Installed in strategic places, lighting tuned to different parts of the visible spectrum can accentuate textures, surfaces and color variations to advantage. Warmer lighting generally enhances luxurious items while cooler light may make brights or basics pop more vibrantly.

For example:

Jewelry counters often use a warmer 2700-3000K to bring out gemstone sparkle and precious metal undertones.

Bookstore reading nooks leverage cozy 2500-2700K to immerse patrons in browsing titles.

Tech, toy and clothing areas may opt for a crisper 4000-5000K to brighten large sections of colorful product.

Tunable LED fixtures have made it simple and affordable to implement variable lighting atmospheres without rewiring. Programmable systems generate a range of correlated color temperatures to precisely match zones and moods.

More impactful lighting assists visual merchandising and increases chances customers walk away with that perfect splurge item. Color tuning creates atmosphere that subtly persuades purchase decisions throughout the store.

5. Provide Ambient Lighting for Navigation

In addition to strategically highlighting merchandise, overall ambient lighting is needed to facilitate customer movement throughout the selling space. Proper illumination of aisles and pathways makes navigation simple while fostering an inviting ambience.

Some ambient lighting fixtures to consider include:

  • Recessed downlights or strips in ceilings provide uniform brightness at appropriate levels for traffic areas.
  • Wall sconces or pendants along the perimeter avoid shadowy walls and boost luminance near fixtures on shelves.
  • Track heads can wash columns, signs and other architectural elements from above.
  • Fibercane or under-shelf fixtures emit a discreet glow to maintain visual separation of floors and walls.

The goal of ambient lighting is 30-50 footcandles with no dark spots. Hardware retailer uses recessed fixtures for an even coverage, while bookstores frequently choose overhead pendants near shelves.

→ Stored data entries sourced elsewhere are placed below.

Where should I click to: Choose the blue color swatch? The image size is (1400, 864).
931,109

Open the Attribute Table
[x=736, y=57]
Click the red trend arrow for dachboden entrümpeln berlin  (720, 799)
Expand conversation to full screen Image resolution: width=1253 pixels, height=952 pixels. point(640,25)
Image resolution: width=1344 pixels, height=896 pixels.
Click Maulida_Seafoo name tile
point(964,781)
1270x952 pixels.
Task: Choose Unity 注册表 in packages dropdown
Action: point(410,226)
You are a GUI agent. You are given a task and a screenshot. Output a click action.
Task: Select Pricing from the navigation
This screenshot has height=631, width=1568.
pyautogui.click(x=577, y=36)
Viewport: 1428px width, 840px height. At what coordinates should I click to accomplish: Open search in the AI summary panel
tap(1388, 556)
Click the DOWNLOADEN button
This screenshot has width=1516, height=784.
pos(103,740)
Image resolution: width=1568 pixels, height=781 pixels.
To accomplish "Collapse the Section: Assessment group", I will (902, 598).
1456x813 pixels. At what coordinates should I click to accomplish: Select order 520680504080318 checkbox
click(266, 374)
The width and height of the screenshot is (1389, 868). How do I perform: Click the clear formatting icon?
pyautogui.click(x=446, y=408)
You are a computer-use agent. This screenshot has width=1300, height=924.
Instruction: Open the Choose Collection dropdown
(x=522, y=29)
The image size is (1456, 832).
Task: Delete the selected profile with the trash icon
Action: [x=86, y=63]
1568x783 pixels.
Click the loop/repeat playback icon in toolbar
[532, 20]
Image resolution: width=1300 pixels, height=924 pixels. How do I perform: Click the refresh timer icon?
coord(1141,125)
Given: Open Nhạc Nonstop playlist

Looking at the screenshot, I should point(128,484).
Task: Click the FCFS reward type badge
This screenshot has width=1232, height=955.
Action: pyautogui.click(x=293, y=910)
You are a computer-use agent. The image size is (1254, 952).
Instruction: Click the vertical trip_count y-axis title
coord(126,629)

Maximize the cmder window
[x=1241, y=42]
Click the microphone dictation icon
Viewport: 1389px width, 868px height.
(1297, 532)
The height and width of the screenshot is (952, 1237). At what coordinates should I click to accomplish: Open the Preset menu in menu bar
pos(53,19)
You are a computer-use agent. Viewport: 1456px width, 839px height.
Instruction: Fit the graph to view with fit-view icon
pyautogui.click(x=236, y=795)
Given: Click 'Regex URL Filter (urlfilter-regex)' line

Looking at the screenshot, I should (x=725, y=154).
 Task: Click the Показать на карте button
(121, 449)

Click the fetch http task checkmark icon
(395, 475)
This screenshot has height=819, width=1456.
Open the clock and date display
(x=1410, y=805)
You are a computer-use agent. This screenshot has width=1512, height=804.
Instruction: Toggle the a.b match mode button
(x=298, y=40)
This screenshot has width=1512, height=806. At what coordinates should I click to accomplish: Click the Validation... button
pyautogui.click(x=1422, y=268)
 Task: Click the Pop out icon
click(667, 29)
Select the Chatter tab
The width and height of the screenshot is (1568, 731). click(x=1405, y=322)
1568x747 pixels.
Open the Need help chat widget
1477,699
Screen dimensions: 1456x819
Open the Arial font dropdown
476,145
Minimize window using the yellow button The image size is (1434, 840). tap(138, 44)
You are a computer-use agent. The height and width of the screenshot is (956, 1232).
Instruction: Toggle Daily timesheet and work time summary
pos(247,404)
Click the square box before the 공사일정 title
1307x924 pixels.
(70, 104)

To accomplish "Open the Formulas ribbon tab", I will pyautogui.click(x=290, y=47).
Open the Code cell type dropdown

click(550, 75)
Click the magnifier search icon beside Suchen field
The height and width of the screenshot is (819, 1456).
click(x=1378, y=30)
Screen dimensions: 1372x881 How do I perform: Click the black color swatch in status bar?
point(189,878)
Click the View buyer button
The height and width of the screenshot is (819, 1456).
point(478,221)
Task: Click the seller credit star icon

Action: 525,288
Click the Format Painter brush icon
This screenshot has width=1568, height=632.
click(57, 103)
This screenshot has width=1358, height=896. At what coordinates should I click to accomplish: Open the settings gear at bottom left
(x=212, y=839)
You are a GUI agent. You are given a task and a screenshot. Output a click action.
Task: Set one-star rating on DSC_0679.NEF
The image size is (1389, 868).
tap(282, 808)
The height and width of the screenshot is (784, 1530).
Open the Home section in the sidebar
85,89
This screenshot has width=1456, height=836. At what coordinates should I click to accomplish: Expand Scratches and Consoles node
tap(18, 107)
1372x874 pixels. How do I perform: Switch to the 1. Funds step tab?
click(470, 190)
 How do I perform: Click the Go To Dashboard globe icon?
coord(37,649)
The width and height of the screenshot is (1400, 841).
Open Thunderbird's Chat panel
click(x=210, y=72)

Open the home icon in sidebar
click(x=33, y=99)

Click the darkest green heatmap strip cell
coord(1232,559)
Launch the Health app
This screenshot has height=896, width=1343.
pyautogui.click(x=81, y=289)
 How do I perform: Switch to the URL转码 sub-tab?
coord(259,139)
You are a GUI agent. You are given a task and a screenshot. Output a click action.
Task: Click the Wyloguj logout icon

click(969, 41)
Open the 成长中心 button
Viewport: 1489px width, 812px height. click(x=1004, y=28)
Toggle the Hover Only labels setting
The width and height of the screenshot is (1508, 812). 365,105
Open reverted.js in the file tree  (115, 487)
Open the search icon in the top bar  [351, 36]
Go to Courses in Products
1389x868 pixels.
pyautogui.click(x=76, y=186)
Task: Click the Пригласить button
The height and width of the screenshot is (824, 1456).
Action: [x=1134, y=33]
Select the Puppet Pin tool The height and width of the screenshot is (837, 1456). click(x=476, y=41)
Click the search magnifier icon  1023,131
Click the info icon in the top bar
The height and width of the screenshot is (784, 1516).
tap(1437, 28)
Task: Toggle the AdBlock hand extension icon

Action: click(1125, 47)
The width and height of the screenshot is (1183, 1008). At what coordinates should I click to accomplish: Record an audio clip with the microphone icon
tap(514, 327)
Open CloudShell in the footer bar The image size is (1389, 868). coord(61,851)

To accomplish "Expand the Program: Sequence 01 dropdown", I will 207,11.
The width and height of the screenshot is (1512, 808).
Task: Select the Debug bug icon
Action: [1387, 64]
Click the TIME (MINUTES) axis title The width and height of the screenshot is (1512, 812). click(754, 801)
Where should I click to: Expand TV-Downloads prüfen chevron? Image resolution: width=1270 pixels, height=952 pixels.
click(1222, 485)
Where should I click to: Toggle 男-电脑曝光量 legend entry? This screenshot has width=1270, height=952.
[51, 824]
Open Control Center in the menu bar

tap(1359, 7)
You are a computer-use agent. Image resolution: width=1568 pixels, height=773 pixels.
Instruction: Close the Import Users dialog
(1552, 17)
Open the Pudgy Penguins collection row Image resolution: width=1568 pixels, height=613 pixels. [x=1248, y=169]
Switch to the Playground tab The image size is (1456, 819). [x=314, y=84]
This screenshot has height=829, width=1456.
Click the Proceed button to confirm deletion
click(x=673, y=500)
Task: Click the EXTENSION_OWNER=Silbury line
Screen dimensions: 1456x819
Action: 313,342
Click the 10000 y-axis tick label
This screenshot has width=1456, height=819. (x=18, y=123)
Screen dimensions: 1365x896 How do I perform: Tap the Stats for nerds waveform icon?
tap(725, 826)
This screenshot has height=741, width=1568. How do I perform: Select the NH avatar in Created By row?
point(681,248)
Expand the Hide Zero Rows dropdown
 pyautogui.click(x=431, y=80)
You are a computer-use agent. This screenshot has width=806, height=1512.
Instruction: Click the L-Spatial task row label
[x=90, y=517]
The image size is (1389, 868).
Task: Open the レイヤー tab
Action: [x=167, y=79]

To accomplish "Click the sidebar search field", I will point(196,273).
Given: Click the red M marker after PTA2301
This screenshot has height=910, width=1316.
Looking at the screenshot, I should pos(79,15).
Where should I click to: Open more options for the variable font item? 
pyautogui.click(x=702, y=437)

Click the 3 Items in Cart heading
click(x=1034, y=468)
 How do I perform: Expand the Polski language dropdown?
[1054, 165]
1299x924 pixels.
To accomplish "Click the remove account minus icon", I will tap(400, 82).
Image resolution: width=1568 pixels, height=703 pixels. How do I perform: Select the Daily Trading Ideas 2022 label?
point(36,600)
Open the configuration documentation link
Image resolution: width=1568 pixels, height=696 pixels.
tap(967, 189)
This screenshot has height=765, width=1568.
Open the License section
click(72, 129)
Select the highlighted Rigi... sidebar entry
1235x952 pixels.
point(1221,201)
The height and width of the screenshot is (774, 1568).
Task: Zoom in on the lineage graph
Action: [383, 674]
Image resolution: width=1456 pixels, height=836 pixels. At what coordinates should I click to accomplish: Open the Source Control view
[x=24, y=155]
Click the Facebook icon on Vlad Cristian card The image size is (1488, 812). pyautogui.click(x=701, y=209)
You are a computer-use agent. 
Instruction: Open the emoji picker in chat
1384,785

Ambient illumination sets the overall pleasant experience, allows customers to easily read signs, and encourages exploration of all a store has to offer. Combined with feature lighting designs, it balances visual interest with simple navigation.

6. Use Timers or Sensors for Energy Savings

Maximizing energy efficiency has a dual benefit - it reduces operating expenses while aligning a retailer's image with sustainability. Automating lighting controls based on occupancy and schedules is a simple step towards both goals.

Options for smart lighting management include:

  • Timers that dim or switch off perimeter/accent fixtures on set hours, such as after closing or 8pm.
  • Occupancy sensors to leave ambient fixtures on low power except when movement is detected in an aisle.
  • Daylight harvesting dims fixtures near windows as natural light waxes and wanes.
  • Apps remotely turn groups of lights on/off according to opening hours or events.

Automation eliminates wasted energy from lights left blazing overnight. It also allows adjusting lumens tighter to the modeled design levels when traffic is low. Advanced solutions integrate with HVAC and other building functions.

Energy-saving controls prove their worth quickly through utility bill decreases, with paybacks of two years or less. As technology improves, the savings grow - helping retailers lead by example on sustainability in energy use.

Conclusion

By following these six recommended lighting best practices, any retailer can optimize the visual experience in their store and reap the business benefits that superior illumination enables. Natural light, well-lit merchandising, targeted task lighting, variable atmospheric tones, ambient flows, and energy-smart controls - when combined systematically - elevate shopping satisfaction and sales conversion.